Berlin (dpa)

13-jährige Russlanddeutsche verbrachte fragliche Nacht bei Freund

Die 13-jährige Russlanddeutsche, die mit einer erfundenen Geschichte über eine Vergewaltigung für Aufruhr sorgte, hat die fragliche Nacht bei einem Bekannten verbracht. Das hätten Handydaten ergeben, sagte ein Sprecher der Staatsanwaltschaft Berlin.

Der Mann habe zugegeben, dass sie in jener Nacht bei ihm war. Es gebe keine Hinweise auf eine Sexualstraftat.

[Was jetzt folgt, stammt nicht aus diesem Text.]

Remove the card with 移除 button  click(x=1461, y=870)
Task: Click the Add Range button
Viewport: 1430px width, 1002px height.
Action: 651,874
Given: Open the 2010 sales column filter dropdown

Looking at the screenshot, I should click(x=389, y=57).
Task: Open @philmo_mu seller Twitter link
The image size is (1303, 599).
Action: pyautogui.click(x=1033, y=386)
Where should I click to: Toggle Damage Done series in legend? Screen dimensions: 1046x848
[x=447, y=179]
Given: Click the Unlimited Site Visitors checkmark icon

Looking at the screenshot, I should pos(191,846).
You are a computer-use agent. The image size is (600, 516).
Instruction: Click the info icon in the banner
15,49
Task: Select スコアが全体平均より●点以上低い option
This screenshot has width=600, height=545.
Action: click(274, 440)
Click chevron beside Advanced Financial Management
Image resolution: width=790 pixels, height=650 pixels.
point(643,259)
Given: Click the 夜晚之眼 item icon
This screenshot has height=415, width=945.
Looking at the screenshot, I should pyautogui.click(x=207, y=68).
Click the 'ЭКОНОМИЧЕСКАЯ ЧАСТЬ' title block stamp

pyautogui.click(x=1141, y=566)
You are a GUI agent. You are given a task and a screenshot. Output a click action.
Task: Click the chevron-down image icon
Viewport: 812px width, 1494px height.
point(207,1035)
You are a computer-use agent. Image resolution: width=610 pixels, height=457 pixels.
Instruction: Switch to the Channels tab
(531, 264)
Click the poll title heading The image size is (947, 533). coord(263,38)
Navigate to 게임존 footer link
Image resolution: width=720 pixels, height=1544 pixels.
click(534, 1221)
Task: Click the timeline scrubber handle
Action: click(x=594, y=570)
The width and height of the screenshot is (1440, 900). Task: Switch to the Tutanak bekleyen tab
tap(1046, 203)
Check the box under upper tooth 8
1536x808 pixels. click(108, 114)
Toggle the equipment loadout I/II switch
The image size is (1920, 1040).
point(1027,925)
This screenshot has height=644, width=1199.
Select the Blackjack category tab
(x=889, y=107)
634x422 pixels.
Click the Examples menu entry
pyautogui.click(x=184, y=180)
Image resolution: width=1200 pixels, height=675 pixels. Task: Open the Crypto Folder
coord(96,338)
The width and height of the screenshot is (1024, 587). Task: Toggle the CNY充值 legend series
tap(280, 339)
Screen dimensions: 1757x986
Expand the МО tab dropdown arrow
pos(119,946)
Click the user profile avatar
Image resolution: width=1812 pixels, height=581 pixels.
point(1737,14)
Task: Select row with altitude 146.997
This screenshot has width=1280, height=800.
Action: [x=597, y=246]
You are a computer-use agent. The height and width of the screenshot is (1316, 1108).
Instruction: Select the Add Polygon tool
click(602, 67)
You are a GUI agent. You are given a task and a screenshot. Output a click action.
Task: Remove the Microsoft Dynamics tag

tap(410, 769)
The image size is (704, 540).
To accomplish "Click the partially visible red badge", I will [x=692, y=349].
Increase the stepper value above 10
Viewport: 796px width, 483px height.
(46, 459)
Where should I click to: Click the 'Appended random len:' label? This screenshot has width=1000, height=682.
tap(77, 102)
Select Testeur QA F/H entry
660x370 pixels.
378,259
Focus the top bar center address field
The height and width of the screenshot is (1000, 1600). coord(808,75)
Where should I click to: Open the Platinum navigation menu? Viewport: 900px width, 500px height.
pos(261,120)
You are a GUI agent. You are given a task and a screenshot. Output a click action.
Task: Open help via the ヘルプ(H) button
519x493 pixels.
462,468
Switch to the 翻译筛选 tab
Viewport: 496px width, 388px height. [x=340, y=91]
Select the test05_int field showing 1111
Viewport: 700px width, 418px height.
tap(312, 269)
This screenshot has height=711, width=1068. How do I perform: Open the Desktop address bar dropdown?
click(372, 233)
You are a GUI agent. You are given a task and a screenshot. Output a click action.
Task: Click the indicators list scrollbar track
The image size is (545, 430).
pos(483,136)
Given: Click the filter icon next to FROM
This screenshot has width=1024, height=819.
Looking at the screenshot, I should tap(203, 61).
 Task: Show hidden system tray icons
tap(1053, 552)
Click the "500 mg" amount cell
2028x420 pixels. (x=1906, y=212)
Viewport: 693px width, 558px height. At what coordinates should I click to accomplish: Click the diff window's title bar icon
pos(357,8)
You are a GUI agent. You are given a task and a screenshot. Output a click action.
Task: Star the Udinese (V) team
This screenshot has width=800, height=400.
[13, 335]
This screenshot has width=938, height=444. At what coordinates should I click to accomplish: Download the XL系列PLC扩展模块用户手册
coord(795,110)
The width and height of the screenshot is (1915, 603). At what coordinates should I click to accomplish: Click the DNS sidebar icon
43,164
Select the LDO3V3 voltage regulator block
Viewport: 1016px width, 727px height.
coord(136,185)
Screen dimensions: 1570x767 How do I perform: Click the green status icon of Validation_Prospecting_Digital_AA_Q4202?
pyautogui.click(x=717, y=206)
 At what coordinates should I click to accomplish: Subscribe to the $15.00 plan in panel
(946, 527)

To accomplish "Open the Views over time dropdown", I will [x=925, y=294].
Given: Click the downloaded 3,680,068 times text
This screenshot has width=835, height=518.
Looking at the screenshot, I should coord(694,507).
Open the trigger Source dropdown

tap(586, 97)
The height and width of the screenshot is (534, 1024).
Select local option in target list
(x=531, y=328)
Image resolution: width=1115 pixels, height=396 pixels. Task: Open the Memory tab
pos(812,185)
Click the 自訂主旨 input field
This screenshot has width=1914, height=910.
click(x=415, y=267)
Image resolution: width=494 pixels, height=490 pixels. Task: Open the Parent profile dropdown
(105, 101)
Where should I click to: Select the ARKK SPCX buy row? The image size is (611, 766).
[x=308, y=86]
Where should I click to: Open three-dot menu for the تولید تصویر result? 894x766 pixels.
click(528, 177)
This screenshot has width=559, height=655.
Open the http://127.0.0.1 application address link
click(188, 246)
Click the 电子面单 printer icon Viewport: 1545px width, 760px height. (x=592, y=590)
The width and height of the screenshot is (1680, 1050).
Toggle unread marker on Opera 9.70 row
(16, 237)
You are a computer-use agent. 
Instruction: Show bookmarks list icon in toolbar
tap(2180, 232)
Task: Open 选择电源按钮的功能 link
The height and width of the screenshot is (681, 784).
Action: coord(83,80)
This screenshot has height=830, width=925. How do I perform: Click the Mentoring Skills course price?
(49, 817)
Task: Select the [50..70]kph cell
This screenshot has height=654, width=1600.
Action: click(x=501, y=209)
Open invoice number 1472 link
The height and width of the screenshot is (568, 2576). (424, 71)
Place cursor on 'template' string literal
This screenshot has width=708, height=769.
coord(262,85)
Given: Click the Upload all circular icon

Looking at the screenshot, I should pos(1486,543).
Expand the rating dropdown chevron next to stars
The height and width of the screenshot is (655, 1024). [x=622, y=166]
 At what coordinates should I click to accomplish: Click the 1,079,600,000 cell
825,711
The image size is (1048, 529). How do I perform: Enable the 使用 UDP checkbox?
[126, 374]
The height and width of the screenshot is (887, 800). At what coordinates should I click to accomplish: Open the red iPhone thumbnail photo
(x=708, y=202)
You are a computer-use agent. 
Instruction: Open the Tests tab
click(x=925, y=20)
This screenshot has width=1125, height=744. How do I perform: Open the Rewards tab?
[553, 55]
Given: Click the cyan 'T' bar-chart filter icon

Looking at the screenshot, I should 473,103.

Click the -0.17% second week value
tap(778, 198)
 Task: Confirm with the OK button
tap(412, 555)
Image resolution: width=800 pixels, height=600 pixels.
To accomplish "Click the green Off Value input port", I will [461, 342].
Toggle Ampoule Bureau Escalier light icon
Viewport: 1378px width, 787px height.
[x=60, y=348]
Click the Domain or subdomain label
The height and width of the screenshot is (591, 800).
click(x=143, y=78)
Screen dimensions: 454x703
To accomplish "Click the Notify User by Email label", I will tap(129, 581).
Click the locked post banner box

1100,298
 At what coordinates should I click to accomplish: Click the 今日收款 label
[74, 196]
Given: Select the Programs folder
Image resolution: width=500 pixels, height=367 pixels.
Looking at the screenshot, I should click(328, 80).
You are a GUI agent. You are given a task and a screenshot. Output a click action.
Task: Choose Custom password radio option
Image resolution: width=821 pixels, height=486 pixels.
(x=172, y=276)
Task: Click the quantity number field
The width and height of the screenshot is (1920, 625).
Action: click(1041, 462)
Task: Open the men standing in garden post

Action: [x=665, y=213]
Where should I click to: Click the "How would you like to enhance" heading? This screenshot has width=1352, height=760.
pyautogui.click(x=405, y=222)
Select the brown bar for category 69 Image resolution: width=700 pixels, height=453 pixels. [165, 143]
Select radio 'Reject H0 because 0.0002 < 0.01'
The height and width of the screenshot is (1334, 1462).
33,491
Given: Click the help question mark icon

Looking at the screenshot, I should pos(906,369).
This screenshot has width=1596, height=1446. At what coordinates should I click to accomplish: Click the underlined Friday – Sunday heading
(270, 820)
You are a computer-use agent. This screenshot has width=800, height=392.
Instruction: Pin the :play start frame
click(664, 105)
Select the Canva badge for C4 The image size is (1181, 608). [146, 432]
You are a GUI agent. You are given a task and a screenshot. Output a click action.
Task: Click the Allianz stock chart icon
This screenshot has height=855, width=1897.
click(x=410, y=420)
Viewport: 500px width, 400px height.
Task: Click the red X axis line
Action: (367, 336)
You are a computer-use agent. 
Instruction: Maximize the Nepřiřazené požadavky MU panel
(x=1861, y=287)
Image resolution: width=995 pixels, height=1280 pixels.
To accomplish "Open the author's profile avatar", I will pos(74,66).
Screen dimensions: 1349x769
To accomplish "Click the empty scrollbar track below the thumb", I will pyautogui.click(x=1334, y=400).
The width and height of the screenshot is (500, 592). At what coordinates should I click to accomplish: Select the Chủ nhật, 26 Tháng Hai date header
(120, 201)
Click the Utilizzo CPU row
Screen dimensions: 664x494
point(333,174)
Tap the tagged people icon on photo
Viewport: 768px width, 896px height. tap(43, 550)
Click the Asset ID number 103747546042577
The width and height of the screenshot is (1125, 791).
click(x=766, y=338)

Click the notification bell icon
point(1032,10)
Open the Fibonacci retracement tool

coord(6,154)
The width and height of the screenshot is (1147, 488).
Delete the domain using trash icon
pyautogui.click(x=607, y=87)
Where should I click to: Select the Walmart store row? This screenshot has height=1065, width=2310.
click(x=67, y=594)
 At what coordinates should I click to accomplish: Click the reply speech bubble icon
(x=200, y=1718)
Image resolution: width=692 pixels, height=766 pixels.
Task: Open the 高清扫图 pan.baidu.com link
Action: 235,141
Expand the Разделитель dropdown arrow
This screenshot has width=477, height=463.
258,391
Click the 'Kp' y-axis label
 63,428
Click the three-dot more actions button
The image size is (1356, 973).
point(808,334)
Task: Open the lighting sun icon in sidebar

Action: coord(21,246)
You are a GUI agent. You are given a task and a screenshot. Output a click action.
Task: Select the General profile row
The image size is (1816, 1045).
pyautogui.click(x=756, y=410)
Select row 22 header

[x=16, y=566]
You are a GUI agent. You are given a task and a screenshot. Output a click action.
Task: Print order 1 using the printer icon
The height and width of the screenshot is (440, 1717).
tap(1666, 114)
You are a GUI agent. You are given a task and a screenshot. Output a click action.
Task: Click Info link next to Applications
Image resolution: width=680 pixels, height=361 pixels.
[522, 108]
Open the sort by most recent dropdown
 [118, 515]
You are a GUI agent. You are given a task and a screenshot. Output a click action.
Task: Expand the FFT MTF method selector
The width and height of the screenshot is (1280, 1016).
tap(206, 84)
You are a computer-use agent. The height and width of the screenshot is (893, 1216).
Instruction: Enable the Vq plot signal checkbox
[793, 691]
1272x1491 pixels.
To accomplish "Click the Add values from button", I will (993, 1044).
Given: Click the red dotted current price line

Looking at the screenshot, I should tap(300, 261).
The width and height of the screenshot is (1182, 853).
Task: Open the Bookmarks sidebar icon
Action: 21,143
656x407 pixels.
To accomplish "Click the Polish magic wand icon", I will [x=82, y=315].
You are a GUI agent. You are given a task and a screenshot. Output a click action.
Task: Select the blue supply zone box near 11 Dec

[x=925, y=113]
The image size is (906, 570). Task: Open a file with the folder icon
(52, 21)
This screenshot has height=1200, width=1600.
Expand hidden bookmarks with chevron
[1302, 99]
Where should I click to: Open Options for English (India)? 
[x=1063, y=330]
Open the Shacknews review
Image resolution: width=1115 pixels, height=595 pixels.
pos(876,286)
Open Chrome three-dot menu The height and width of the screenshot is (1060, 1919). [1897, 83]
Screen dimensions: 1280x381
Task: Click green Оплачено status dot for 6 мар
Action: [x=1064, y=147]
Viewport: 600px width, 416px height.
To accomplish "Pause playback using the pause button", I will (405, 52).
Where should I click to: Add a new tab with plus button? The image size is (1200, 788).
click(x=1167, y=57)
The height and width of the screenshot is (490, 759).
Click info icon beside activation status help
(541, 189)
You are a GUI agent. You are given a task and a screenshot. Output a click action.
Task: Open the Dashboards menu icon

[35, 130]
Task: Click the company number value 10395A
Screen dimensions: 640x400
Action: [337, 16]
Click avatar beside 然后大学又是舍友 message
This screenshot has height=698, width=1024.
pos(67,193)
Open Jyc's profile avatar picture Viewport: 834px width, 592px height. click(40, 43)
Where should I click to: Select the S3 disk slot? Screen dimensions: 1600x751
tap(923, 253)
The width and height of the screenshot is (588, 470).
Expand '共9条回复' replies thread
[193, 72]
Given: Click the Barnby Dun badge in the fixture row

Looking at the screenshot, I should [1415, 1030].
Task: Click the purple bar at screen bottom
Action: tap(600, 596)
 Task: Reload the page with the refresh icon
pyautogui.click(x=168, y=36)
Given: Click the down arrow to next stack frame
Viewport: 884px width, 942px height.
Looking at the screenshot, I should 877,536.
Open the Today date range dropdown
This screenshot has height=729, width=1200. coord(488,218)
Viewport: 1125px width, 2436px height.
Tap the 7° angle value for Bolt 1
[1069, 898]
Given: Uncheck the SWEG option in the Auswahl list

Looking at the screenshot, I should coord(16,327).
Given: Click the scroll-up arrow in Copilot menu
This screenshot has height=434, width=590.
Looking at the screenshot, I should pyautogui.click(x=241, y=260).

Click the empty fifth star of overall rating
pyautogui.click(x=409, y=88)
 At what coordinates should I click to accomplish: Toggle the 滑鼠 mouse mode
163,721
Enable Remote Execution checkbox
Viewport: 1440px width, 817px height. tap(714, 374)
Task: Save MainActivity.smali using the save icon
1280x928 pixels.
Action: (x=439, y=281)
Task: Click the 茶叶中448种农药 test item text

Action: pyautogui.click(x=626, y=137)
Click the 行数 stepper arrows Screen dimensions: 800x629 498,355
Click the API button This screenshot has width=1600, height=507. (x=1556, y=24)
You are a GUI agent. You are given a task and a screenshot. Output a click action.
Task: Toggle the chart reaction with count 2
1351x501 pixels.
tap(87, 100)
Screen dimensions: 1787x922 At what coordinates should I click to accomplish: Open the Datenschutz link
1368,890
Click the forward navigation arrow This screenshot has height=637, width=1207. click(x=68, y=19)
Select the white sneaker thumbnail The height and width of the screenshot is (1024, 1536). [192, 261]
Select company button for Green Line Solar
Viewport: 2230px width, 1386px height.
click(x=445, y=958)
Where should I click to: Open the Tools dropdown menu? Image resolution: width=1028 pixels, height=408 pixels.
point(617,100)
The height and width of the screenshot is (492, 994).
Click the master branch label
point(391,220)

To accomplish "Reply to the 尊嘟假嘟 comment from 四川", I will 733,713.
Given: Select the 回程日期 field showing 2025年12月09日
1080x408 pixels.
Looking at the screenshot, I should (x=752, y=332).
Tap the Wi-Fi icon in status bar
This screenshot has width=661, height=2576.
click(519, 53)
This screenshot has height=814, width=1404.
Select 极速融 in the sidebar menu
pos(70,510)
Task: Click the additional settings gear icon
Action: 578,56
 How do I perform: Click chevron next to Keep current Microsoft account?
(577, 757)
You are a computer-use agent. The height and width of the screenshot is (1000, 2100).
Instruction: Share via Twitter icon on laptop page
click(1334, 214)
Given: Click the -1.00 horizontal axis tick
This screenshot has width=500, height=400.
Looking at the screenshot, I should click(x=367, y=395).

Das Mädchen war 30 Stunden verschwunden und hatte danach von einer Entführung und Vergewaltigung durch eine Gruppe südländisch aussehender Männer erzählt.

Der Fall hatte in den vergangenen Tagen die Gemüter insbesondere von Russlanddeutschen erhitzt - unter andererm in Schweinfurt waren deshalb 700 Demonstranten auf die Straße gegangen. Nicht nur in Deutschland sorgte die angebliche Vergewaltigung für Aufsehen, auch Russlands Außenminister Sergej Lawrow hatte sich in der Sache mit deutlichen Worten gemeldet.